───── DATA TO PROCESS
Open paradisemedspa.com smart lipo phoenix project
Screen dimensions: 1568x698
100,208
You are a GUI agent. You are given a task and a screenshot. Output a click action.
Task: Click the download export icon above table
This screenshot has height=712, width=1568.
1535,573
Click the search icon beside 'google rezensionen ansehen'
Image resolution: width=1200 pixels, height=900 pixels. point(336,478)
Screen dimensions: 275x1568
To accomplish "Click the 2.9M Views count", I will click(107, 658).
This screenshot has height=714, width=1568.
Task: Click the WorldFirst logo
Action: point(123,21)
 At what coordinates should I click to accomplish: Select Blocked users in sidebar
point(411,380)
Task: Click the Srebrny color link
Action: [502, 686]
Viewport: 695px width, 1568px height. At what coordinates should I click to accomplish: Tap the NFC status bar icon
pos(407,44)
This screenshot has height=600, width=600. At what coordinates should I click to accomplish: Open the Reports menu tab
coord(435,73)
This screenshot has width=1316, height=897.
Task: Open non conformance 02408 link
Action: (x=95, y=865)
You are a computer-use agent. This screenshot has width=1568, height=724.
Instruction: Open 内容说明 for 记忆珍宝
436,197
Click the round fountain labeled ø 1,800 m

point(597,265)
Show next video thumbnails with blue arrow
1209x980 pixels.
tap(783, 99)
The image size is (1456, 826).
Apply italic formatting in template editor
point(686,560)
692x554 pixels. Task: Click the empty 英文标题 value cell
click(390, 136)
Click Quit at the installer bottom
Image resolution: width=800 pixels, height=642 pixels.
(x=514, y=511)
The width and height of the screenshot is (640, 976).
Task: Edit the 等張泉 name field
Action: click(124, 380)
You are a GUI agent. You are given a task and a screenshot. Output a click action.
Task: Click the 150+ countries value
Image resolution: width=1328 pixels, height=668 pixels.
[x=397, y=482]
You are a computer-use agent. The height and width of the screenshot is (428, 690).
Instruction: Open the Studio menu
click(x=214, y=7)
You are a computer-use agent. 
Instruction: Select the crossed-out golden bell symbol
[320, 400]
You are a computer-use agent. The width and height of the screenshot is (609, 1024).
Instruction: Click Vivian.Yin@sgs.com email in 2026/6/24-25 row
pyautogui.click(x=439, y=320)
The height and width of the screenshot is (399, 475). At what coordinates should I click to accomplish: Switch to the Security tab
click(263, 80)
──────────
EXERCISE:
Copy out everything from the line containing "The height and width of the screenshot is (399, 475)." down to the end of the records, requests included. Multiply each coordinate in the answers by 0.9 and round to whole numbers, with halves going up.

ANSWER TO THIS PROBLEM:
The height and width of the screenshot is (399, 475). At what coordinates should I click to accomplish: Switch to the Security tab
click(237, 72)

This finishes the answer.